Each record below is to be reproduced without any change.
** Opening STORED DATA block **
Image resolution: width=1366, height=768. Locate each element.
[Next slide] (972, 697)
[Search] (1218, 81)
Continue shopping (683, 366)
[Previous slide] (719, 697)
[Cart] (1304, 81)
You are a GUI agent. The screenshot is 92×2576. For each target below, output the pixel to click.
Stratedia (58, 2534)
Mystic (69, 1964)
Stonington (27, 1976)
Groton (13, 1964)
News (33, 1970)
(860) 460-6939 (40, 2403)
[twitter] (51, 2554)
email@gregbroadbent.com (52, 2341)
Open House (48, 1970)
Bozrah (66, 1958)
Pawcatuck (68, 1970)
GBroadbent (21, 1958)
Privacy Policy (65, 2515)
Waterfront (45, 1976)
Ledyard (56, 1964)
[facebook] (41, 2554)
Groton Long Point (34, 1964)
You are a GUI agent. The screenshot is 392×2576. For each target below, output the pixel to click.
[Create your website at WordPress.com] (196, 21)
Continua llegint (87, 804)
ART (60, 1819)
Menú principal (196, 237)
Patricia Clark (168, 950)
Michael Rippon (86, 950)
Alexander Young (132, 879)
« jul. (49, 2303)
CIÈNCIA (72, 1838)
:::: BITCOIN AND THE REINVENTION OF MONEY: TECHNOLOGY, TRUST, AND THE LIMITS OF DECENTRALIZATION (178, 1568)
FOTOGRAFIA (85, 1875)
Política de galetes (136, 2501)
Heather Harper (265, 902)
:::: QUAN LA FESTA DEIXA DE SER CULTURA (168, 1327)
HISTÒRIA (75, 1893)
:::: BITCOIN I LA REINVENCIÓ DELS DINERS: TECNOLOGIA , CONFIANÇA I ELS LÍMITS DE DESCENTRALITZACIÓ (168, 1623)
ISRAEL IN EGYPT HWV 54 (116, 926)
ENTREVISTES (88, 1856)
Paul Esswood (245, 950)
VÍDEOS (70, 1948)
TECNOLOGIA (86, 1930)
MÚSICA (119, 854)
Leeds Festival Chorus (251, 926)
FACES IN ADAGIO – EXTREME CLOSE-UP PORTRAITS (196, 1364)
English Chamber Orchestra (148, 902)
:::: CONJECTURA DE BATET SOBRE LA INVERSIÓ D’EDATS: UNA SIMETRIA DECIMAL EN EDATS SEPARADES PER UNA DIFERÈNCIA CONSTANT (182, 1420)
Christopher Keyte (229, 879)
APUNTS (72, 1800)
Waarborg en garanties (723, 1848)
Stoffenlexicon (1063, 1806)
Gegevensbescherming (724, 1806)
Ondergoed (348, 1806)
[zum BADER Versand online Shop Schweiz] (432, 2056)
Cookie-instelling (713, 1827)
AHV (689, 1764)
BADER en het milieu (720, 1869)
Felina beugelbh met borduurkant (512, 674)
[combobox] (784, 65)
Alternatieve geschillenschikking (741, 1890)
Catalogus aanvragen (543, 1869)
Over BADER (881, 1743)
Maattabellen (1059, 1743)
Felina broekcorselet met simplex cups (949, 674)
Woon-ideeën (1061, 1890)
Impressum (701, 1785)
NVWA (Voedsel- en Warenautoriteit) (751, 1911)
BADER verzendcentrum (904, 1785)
** Closing STORED DATA block **
* RESPONSE FOR THIS EXERCISE:
Image resolution: width=1366, height=768. Locate each element.
[Next slide] (972, 697)
[Search] (1218, 81)
Continue shopping (683, 366)
[Previous slide] (719, 697)
[Cart] (1304, 81)
You are a GUI agent. The screenshot is 92×2576. For each target below, output the pixel to click.
Stratedia (58, 2534)
Mystic (69, 1964)
Stonington (27, 1976)
Groton (13, 1964)
News (33, 1970)
(860) 460-6939 (40, 2403)
[twitter] (51, 2554)
email@gregbroadbent.com (52, 2341)
Open House (48, 1970)
Bozrah (66, 1958)
Pawcatuck (68, 1970)
GBroadbent (21, 1958)
Privacy Policy (65, 2515)
Waterfront (45, 1976)
Ledyard (56, 1964)
[facebook] (41, 2554)
Groton Long Point (34, 1964)
You are a GUI agent. The screenshot is 392×2576. For each target below, output the pixel to click.
[Create your website at WordPress.com] (196, 21)
Continua llegint (87, 804)
ART (60, 1819)
Menú principal (196, 237)
Patricia Clark (168, 950)
Michael Rippon (86, 950)
Alexander Young (132, 879)
« jul. (49, 2303)
CIÈNCIA (72, 1838)
:::: BITCOIN AND THE REINVENTION OF MONEY: TECHNOLOGY, TRUST, AND THE LIMITS OF DECENTRALIZATION (178, 1568)
FOTOGRAFIA (85, 1875)
Política de galetes (136, 2501)
Heather Harper (265, 902)
:::: QUAN LA FESTA DEIXA DE SER CULTURA (168, 1327)
HISTÒRIA (75, 1893)
:::: BITCOIN I LA REINVENCIÓ DELS DINERS: TECNOLOGIA , CONFIANÇA I ELS LÍMITS DE DESCENTRALITZACIÓ (168, 1623)
ISRAEL IN EGYPT HWV 54 (116, 926)
ENTREVISTES (88, 1856)
Paul Esswood (245, 950)
VÍDEOS (70, 1948)
TECNOLOGIA (86, 1930)
MÚSICA (119, 854)
Leeds Festival Chorus (251, 926)
FACES IN ADAGIO – EXTREME CLOSE-UP PORTRAITS (196, 1364)
English Chamber Orchestra (148, 902)
:::: CONJECTURA DE BATET SOBRE LA INVERSIÓ D’EDATS: UNA SIMETRIA DECIMAL EN EDATS SEPARADES PER UNA DIFERÈNCIA CONSTANT (182, 1420)
Christopher Keyte (229, 879)
APUNTS (72, 1800)
Waarborg en garanties (723, 1848)
Stoffenlexicon (1063, 1806)
Gegevensbescherming (724, 1806)
Ondergoed (348, 1806)
[zum BADER Versand online Shop Schweiz] (432, 2056)
Cookie-instelling (713, 1827)
AHV (689, 1764)
BADER en het milieu (720, 1869)
Felina beugelbh met borduurkant (512, 674)
[combobox] (784, 65)
Alternatieve geschillenschikking (741, 1890)
Catalogus aanvragen (543, 1869)
Over BADER (881, 1743)
Maattabellen (1059, 1743)
Felina broekcorselet met simplex cups (949, 674)
Woon-ideeën (1061, 1890)
Impressum (701, 1785)
NVWA (Voedsel- en Warenautoriteit) (751, 1911)
BADER verzendcentrum (904, 1785)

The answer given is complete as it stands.